[Recorded data]
######

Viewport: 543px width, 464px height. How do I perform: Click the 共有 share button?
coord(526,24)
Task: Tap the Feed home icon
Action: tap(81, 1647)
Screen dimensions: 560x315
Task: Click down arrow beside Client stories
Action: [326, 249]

######

### Task goal
Give the records again, unchanged and complete.

### Written response
Viewport: 543px width, 464px height. How do I perform: Click the 共有 share button?
coord(526,24)
Task: Tap the Feed home icon
Action: tap(81, 1647)
Screen dimensions: 560x315
Task: Click down arrow beside Client stories
Action: [326, 249]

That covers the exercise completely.